If we are to work for political, legal, territorial and otherwise forms and visions of Self-Determination, we must also work for an end to all oppressions, and, in particular, oppression through forced dependency and/or violence against women as well as not only female or gender equality but the equality and highlighting, selecting, trusting and honoring of compassionate, non-competitive, inclusive and empathic female leadership. As Catharine Goodwin expresses in her essay on gender discrimination in clubs and organizations, “To be stamped as inferior or a nonparticipant is particularly painful in the context of a legal order that professes equality as a fundamental tenet.” ( Goodwin, Catharine M., “Challenging the Private Club: Sex Discrimination Plaintiffs Barred at theDoor”, Southwestern University Law Review, Vol. 13: 1982, p. 271, footnote 230). We must ask ourselves not only who is being left out in the building of the Self-Determination process and achievement, but what qualities in such persons, what value systems, are being denied, destroyed, forgotten or excluded.
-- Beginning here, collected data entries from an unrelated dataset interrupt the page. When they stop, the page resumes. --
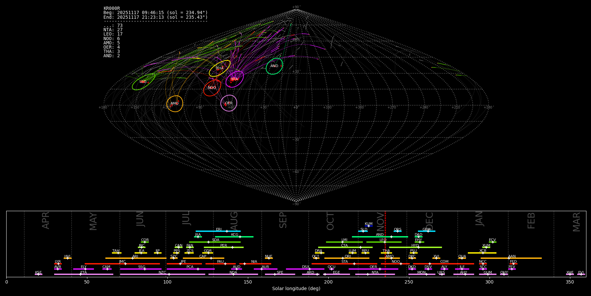591x296 pixels.
Task: Click the green AND radiant ellipse
Action: [274, 66]
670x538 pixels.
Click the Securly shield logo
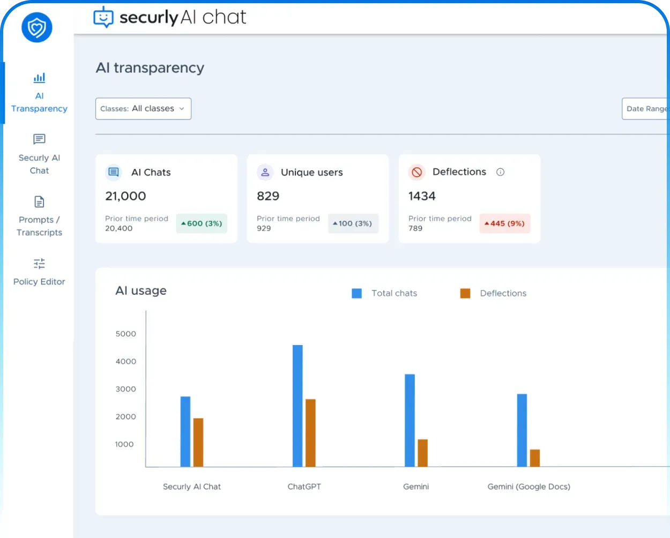[37, 27]
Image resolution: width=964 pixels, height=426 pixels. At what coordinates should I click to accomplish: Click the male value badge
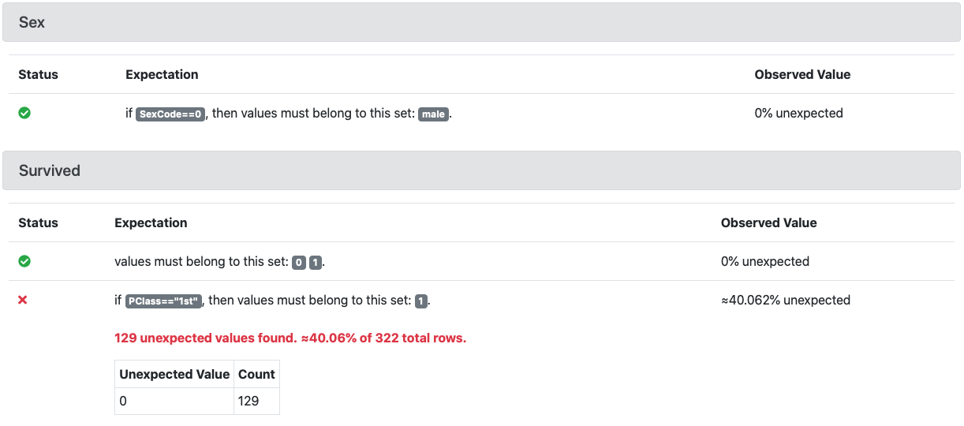[x=433, y=114]
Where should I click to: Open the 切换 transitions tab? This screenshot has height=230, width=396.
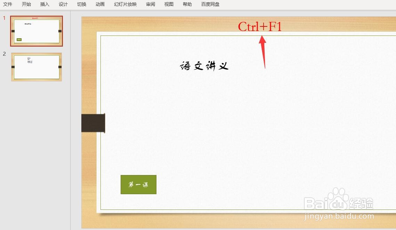pyautogui.click(x=81, y=4)
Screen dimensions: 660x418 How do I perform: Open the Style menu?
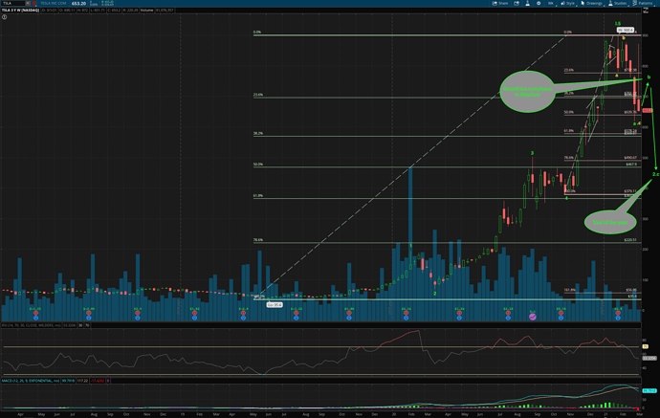click(x=569, y=3)
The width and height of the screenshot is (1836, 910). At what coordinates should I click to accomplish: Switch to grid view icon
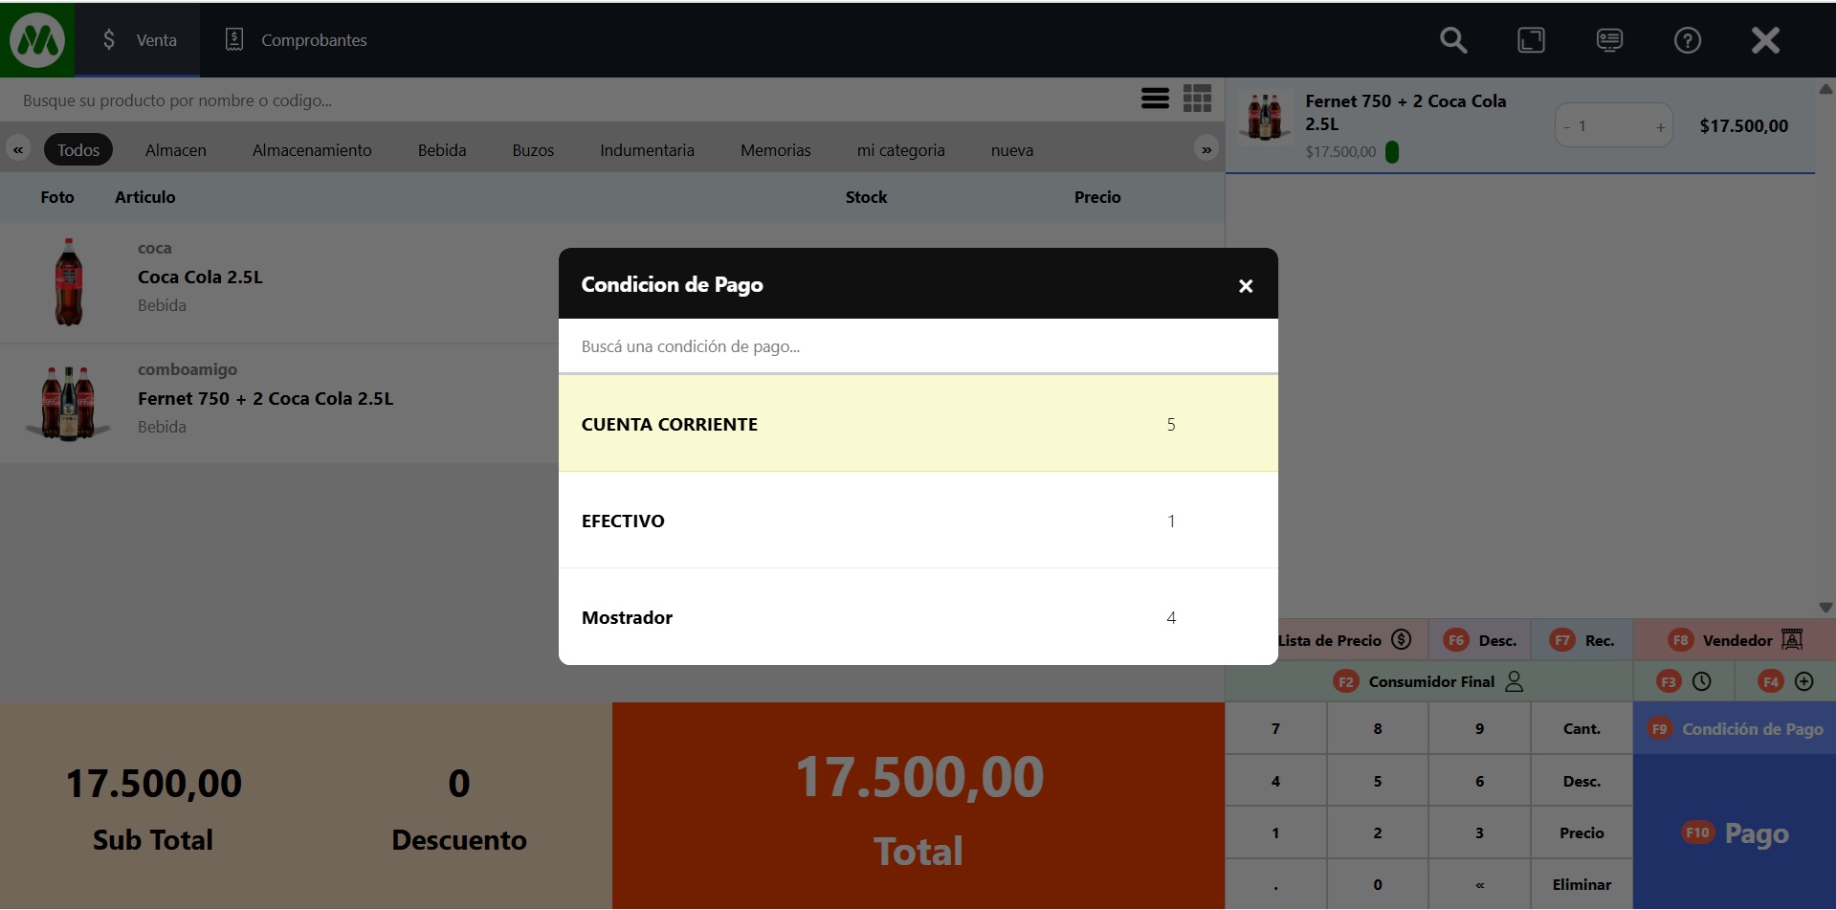pyautogui.click(x=1197, y=99)
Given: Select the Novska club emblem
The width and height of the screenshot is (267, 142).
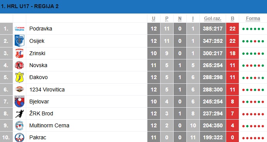Looking at the screenshot, I should pos(19,65).
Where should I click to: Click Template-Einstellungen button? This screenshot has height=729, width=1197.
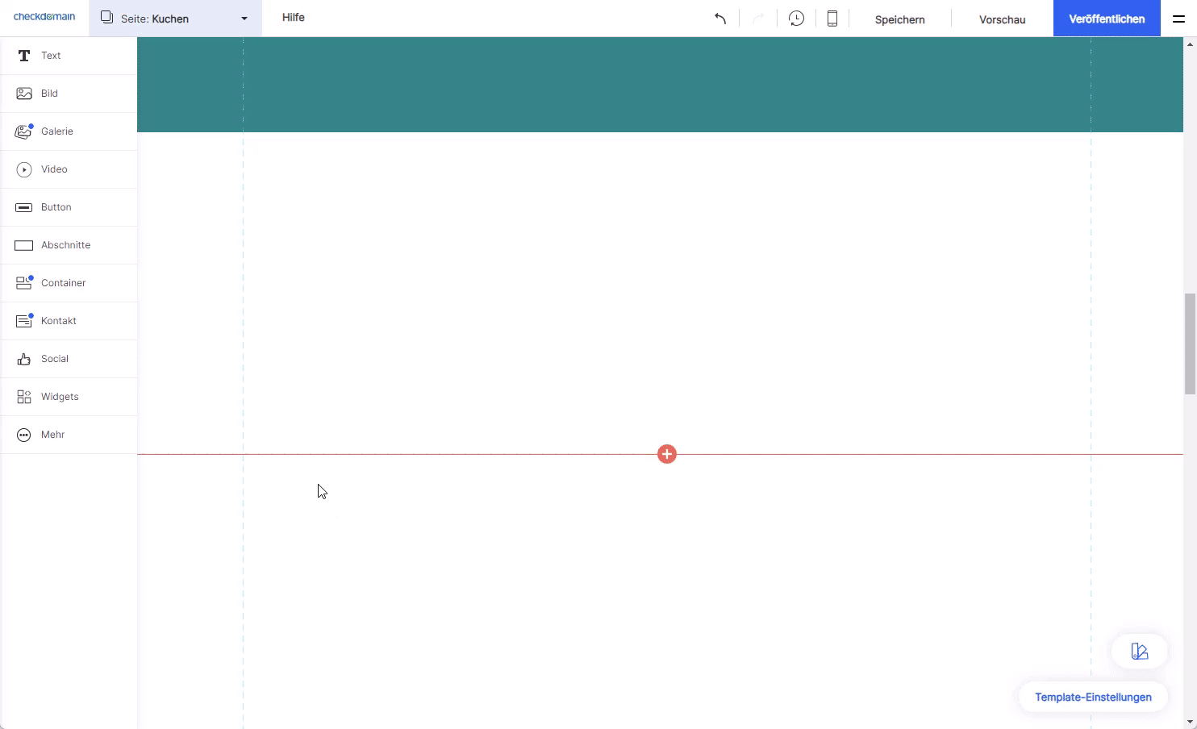[x=1093, y=698]
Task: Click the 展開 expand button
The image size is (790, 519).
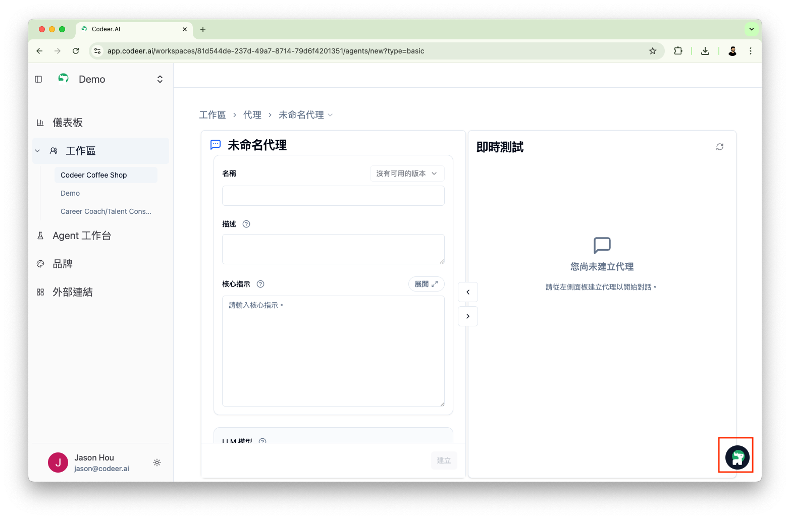Action: click(426, 284)
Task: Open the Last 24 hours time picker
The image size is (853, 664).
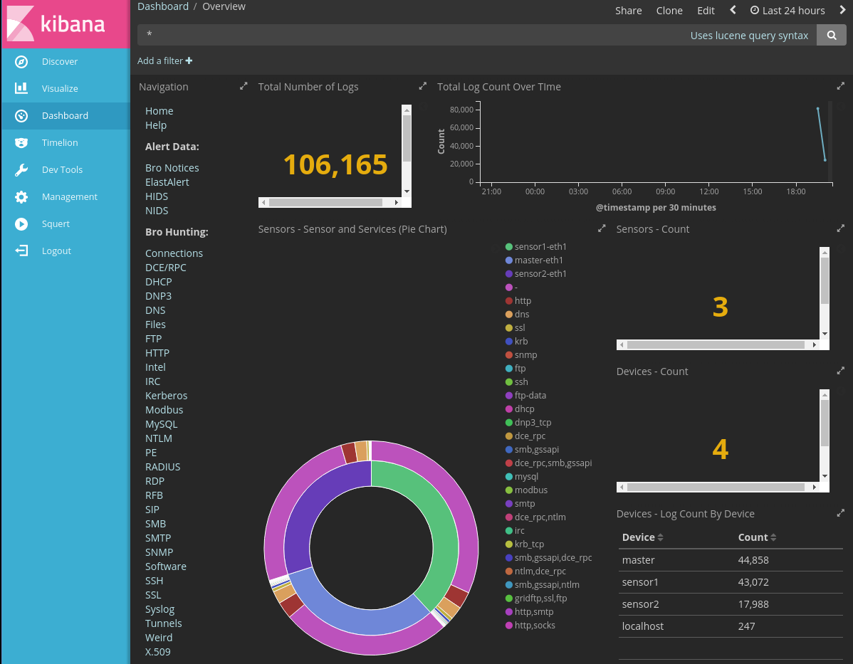Action: (787, 11)
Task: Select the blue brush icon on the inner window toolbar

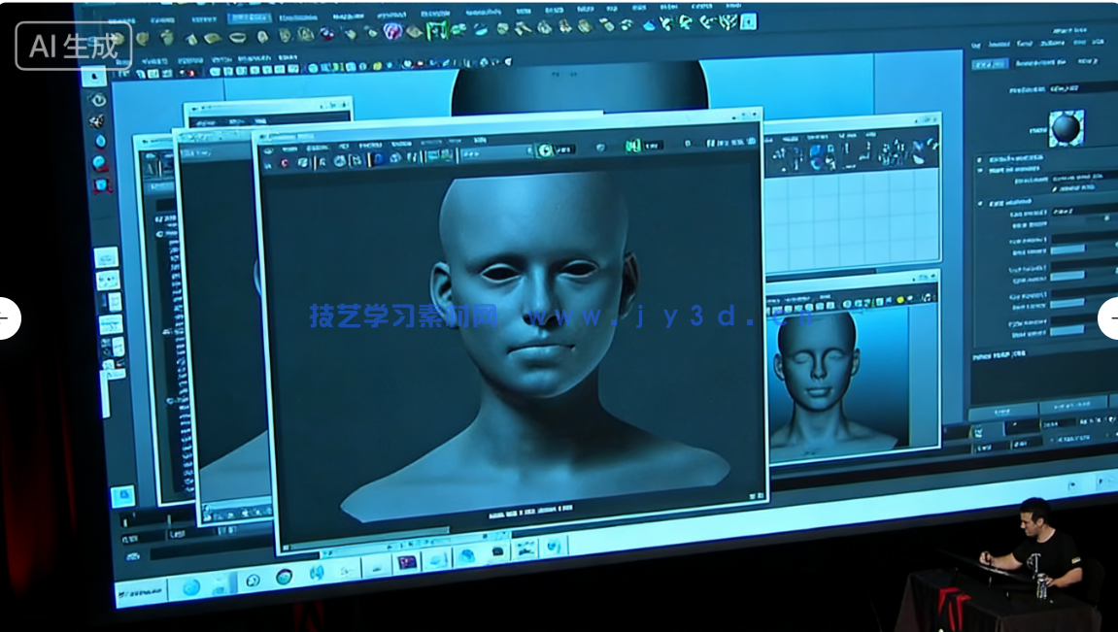Action: point(377,158)
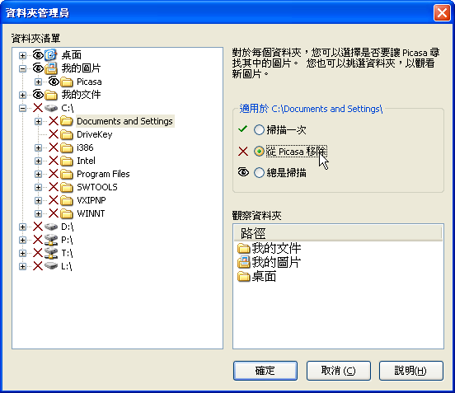This screenshot has height=393, width=455.
Task: Select the WINNT folder in the tree
Action: [x=91, y=213]
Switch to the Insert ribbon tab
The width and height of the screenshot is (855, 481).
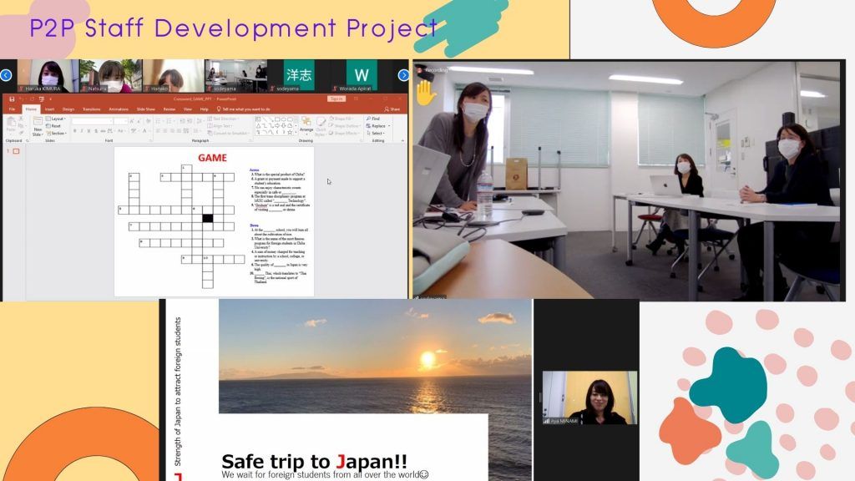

We must both reclaim and create our own indicators for pain, exclusion and violence, internally within our social organizing systems- as States but also as groups, families, communities, Peoples, Tribes and Nations. And we cannot exclude women from this process or in having their own indicators of exclusion, as that is also a form of violence.
The U.N. Indicators document states:
“Gender-based violence against women is a form of discrimination and deeply rooted in power imbalances and structural relationships of inequality between women and men. Violence against women is a global phenomenon, occurring in every continent, country and culture. It harms families, impoverishes communities and reinforces other forms of inequality and violence throughout societies. A focus on the collection of data on violence against women remains essential. […] It is well established under international law that violence against women is a form of discrimination against women and a violation of human rights.”
To this end, I encourage everyone to become curious about violence against women in their families, communities, workplaces, groups, Peoples, Tribes, Nations and States and more, and to think about how this is related to other oppressions being experienced, and what can, by uniquely you, be done about it.